– by Alex O’Neil
I sat down with Ami McDonald, the owner of La Paleta, in her Bibra Lake warehouse where all the magic happens. The space is colourful and fun, and a perfect reflection of what they are doing at La Paleta.
First things first, what is a paleta and where do they come from?
AM: In America popsicles sprung up by freezing soda pop. Mexico didn’t have the means to have these artificial things accessible, but what they did have was a lot of fresh fruit. Around the same time that popsicles started in America, and iced lollies started in England, they started paletas in Mexico, but they were using fresh ingredients.

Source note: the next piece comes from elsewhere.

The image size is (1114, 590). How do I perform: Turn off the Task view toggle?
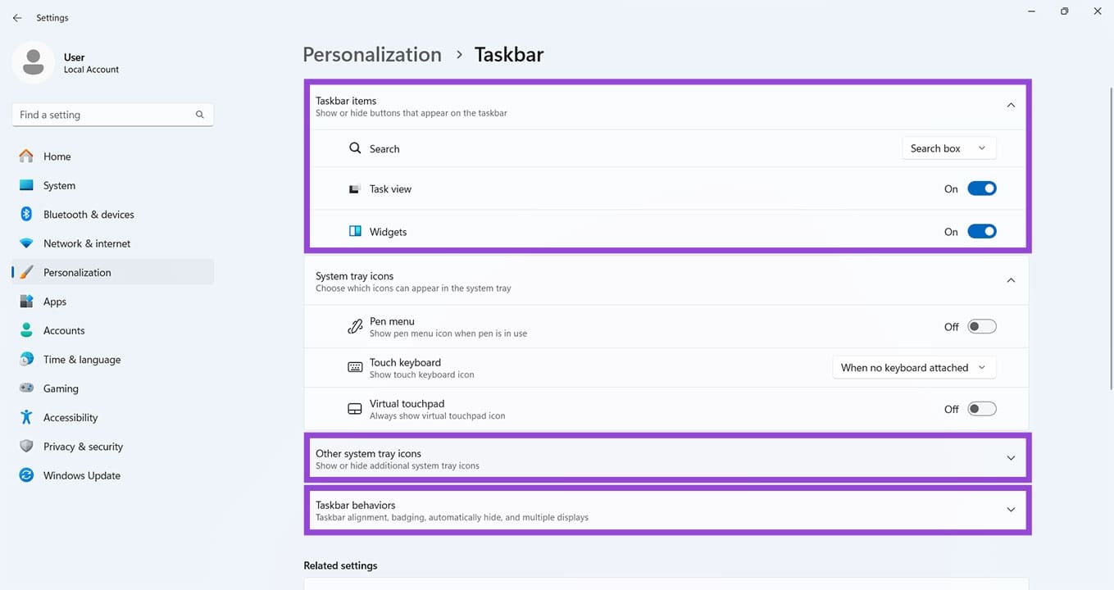[981, 188]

What inspired you to create La Paleta?
AM: I was doing theatre design where the work can be hit and miss, and I’m just not that personality. So I thought I would just start up a tiny little business that I can pick up and put down whenever work was slow. As I started doing it I got more and more exited about it and I realised it had potential to be so much more than just something small. Also, three years ago, when we started, the market scene was growing and Perth was getting a bit more foodie as well – of course there were already a lot of amazing restaurants, but the market scene was really starting to pick up and I wanted to be one of the people that was really pushing the newer food tastes.

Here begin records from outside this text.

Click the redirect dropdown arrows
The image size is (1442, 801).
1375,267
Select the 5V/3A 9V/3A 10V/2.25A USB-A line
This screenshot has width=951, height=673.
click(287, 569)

Do you have a background in cooking, or did you fall in love with the ice-cream movement and think I’m going to give this a go?
AM: I think design helps. But also my friends, their ability to cook amazes me. Their flavour profiles are beyond and they are all really honest about the flavours we create which helps to refine our recipes. When I first started I was very keen on the design part of it and the produce. I didn’t really care about whether we were successful, or rich, or whether or not we were everywhere. As long as we looked good and tasted really good, well then we’d made it.
Where do you get your flavour inspiration?
AM: Definitely from places like Mexico, Columbia and Brazil, they all have their own distinct paleta flavours. In Brazil they have vanilla, coconut, chocolate and corn as the standard flavours.
Tell me about your incredible sundaes! What goes into a La Paleta sundae?
AM: You need to get it all right! It’s not just a few nuts and a sauce, you want to blow people away. I think there should always be something special. We are doing a donut, and at Beaufort Street we did a brownie. We’ve done a lot of testers! We’ve done a meringue with a strawberries and cream paleta and berries and mint on top. The meringue was one of our testers that didn’t win – it came second to the chocolate brownie sundae in our team taste test (I was barracking for the meringue). The winner was a brownie sundae with salted caramel paleta and a caramel sauce and sour cherries, you always need something to cut through. A bit of flavour and a bit of fun, the sundaes are a treat.
How would you describe the culture at La Paleta?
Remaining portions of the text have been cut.